Prospectus for a stock or bond issue
When a company is issuing stocks or bonds, it publishes a prospectus to provide investors with all the information that they need to make an informed decision. The issuer provides both a preliminary and a final prospectus. A preliminary prospectus is the initial offering document that provides details about the proposed transaction. The final prospectus is offered when the offering’s been finalized and is being offered to the public for subscription.
Information in the final prospectus includes the number of shares issued, offering price, company’s financial data, risk factors, use of the proceeds, the dividend policy, and other relevant information. This information helps an investor make an informed decision on whether to invest in the company.
Prospectus for Mutual funds
A mutual fund prospectus is the legal disclosure documents that the SEC requires mutual funds to file and make available to interested investors. The details provided in the document include the fund’s objectives, risks, performance, distribution policy, executive team, investment strategies, etc.
A mutual fund may provide a summary prospectus, which is a few pages long and contains important information that investors require. It may also issue a statutory prospectus, which is long and extremely detailed, to provide investors with as much information as they may need to make a buying decision. Mutual funds are required to give investors the document after the purchase of shares. Investors can also access the information on the fund’s website.
A shelf prospectus is filed when a company intends to issue bonds. Bonds are a way for companies to borrow money to raise capital from the public. Unlike lending from a bank, issuing bonds can be a more affordable option. At the same time, as far as investors are concerned, it is an opportunity to get returns through a less risky investment option.
Reading the prospectus before investing in bonds will help you better understand the same. In addition, there are important numbers such as coupon rate, face value, tenure etc., that you should look at before investing in a bond, and all this information is available in a shelf prospectus.
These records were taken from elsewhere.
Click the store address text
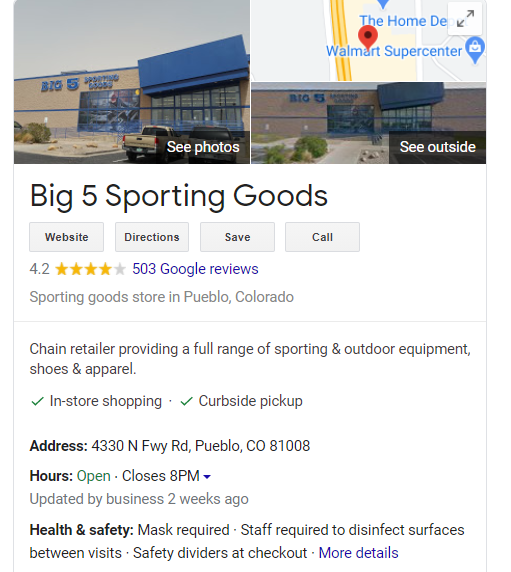 [x=201, y=446]
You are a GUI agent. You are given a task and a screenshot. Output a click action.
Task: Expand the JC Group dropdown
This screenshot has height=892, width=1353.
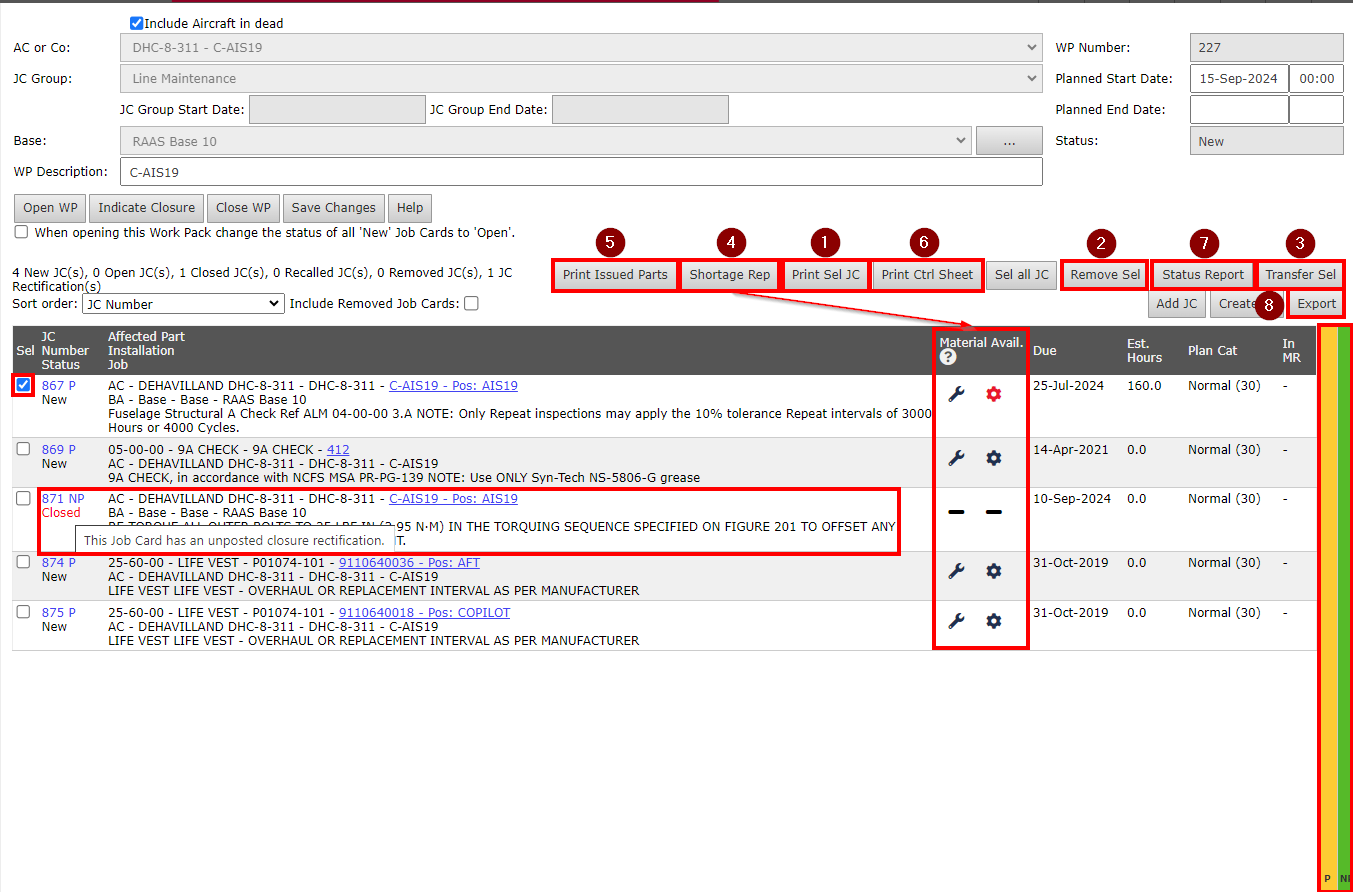(581, 79)
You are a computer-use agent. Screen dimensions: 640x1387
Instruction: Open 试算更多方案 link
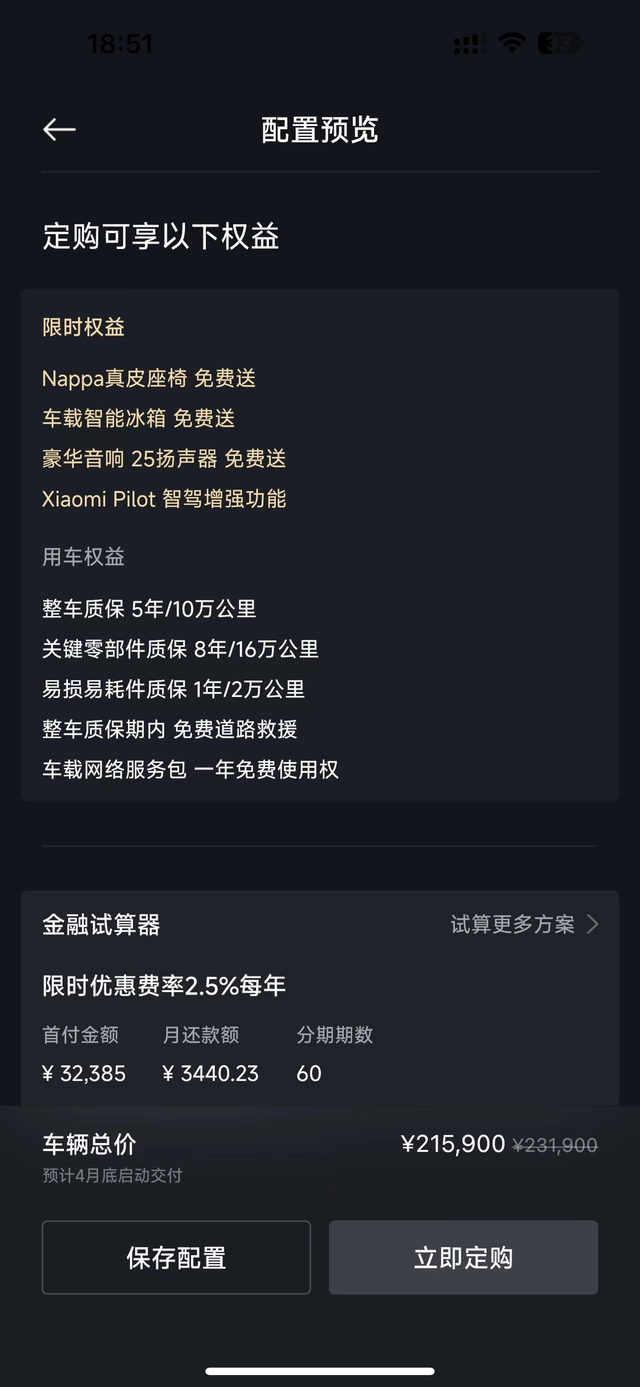513,924

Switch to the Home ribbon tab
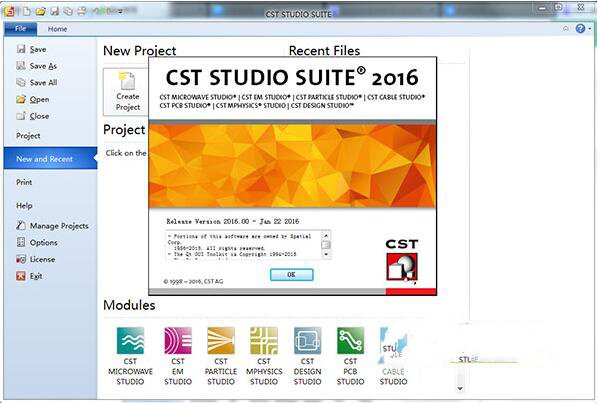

In the case of a shelf prospectus though, the company will not have to file another one to reissue bonds. In fact, a company can issue bonds up to four times once they issue a prospectus.
Red herring prospectus
Thanks to the kind of demand that the IPO market sees these days, the red herring prospectus has become a known name among many investors. For those who don’t know, a red herring prospectus is a document filed to SEBI before an IPO. During an IPO, a private company becomes public, and a lot of information has to be then disclosed to the public. Companies use a red herring prospectus to publicise this information. The document thus will contain their financials, performance numbers, goals, risks etc., making it an ideal record for investors to dig deep and find the potential and risk in investing in the particular company.
Under the implication of law, any document from the company that is meant to sell shares is considered a prospectus. Deemed prospectus becomes important when a company intends to bypass the SEBI laws and issue securities through an intermediary. Here, whenever the company issues securities, even when it is done through a merchant bank or a broker, the company has to issue a document of an offer for sale. This document is called a deemed prospectus. This way, the sale of securities is marked, and investors’ rights are protected even when the company is trying to sell their stocks through intermediaries.
It is a type of prospectus that contains the list of all the prospectus and offers that the company has completed. This is for investors like you to understand more about the company and use it for research in decisions related to investment in the company.